I’ve been riding my bike to  the festival since we launched Bike to the Bay, an 8.5-mile community ride along the Guadalupe River Trail in 2016. Upon arrival, I would walk through the park greeting guests, taking in the sights and sounds, and reflecting on how lucky I am to live in this beautiful place with these wonderful people.

I found especially rewarding that the festival’s resource fair was focused on health. Our guests received free flu shots, vision and hearing screenings, blood pressure checks and lots of information about services and programs in the County and elsewhere.

We can’t gather this year, but we can explore the Alviso waterway and its unique ecosystem through a new virtual Day on the Bay boat tour — an actual day on the bay.

When I knew, for the safety of our community, we couldn’t produce Day on Bay this year, my office teamed up with the County Parks and Recreation Department to offer a video tour that simulates the educational experience the county has been providing to school children through the South Bay Boat Tour Field Trip Program that I initiated in 2015. In 2018, we began offering the tour from a boat that can hold 30 passengers.

On Oct. 11 we launched the virtual Day on the Bay boat tour with visitors from across the county climbing aboard. The tour is guided by county park staff interpreters, Luke and Rachel, who talk about the history of the area and the people who lived there thousands of years ago, the plant life, the wildlife and the impacts of humans on the wetlands.
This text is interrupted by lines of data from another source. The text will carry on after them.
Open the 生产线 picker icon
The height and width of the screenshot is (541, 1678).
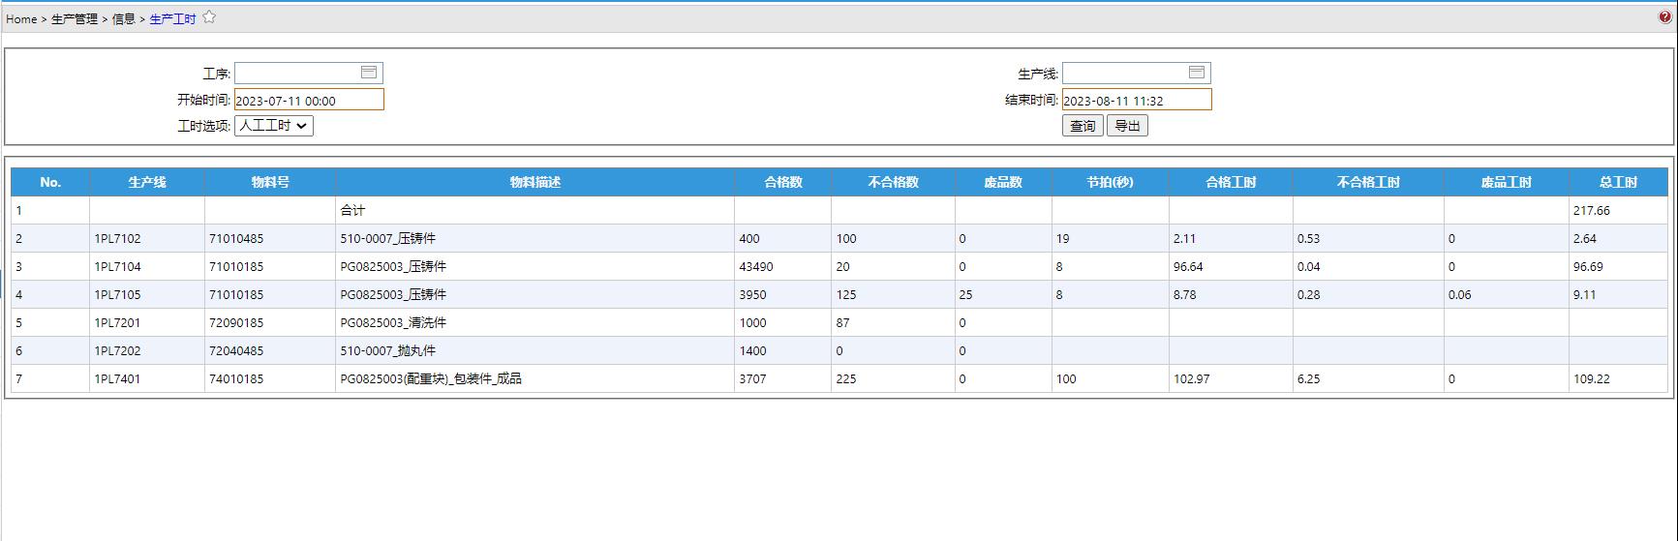(1197, 73)
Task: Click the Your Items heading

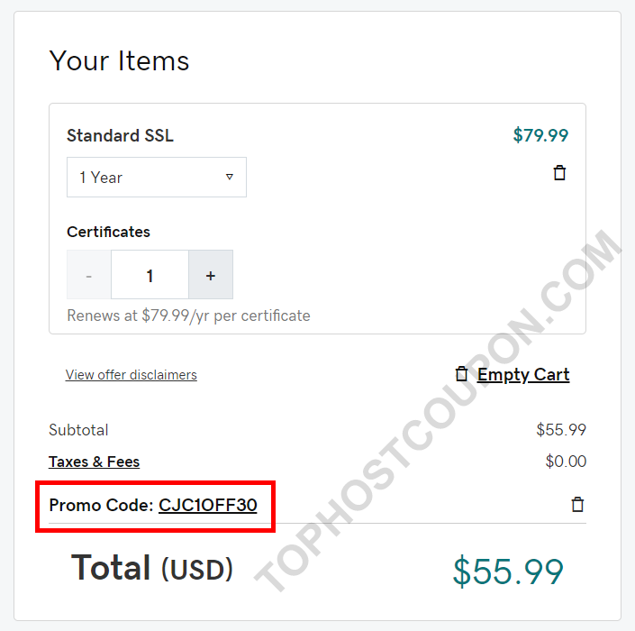Action: point(119,60)
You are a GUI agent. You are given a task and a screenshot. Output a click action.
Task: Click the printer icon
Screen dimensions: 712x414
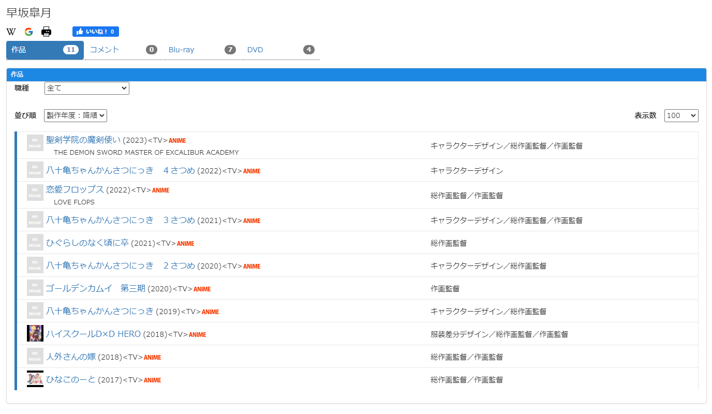click(47, 32)
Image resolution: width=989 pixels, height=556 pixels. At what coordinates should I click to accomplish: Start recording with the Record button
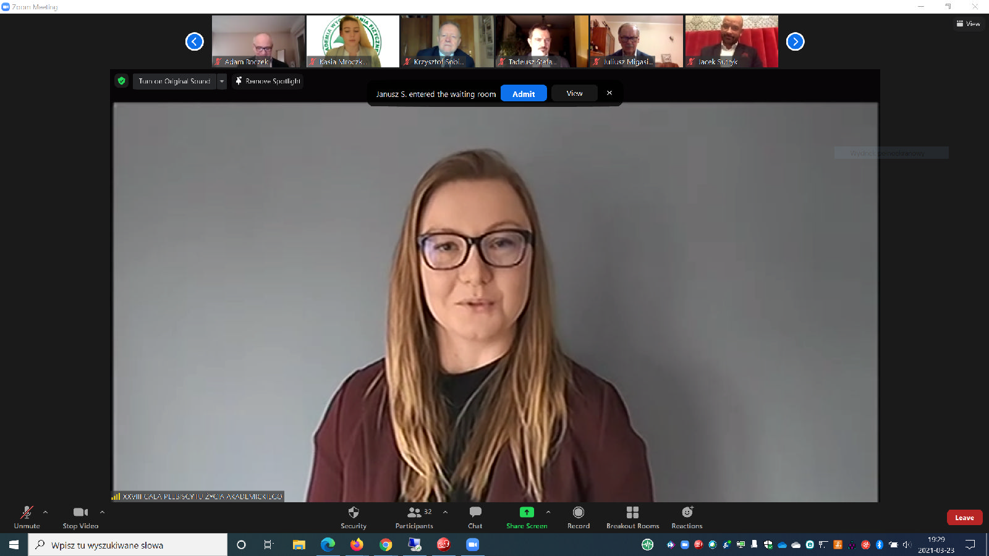578,517
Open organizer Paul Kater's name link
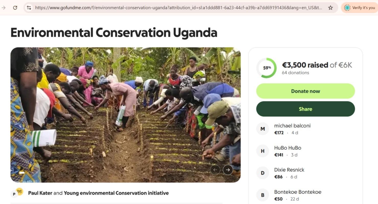 40,193
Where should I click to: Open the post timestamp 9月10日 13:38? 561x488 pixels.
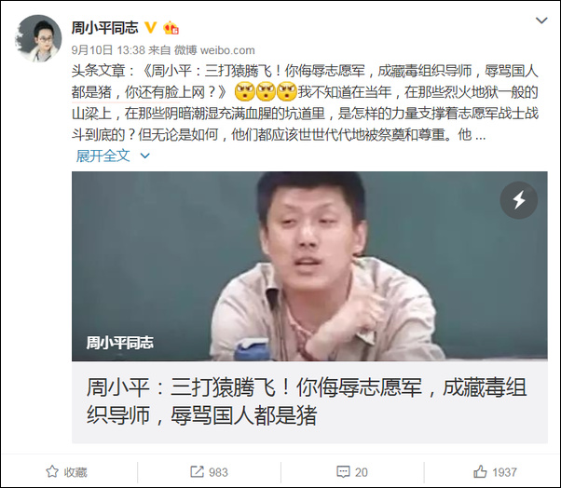click(x=108, y=50)
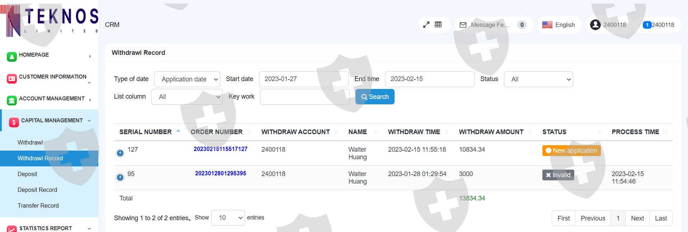Click the blue Search button

click(x=375, y=97)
The video tour starts from the Alviso Marina County Park from a dock that was installed in 2008, opening up access to the Alviso slough and the Don Edwards San Francisco Bay National Wildlife Refuge.

Traveling through the salt marshes of the Alviso Slough, you’ll see the shore alive with dozens of species of plants that provide the habitat for birds, harbor seals and even two endangered species: the Ridgway’s Rail (formerly the California Clapper Rail) and the Salt Marsh Harvest Mouse. Those two inhabitants feed on pickleweed, a plant that only grows in the marshes of the wetlands.

I don’t want to give away all the details of the tour of the Alviso Slough, which is the South Bay’s entry into the waters of the San Francisco Bay and a stop on the San Francisco Bay Area Water Trail. I invite you to find out for yourself  at any time from any device by visiting www.tinyurl.com/VirtualDOB.

The video tour will be shared with teachers from all around the county to provide students with firsthand exposure to the bay, its wildlife and its connection to our local communities, while providing lessons on the impacts of climate change.

I hope you will join the tour and then plan an actual trip to the Alviso Marina County Park, which,  besides boating, also offers hiking and biking along boardwalks, pathways and trails. Together, let’s spend time figuring out how we can be the best environmental stewards of these magnificent wetlands.

Dave Cortese serves on the Santa Clara County Board of Supervisors.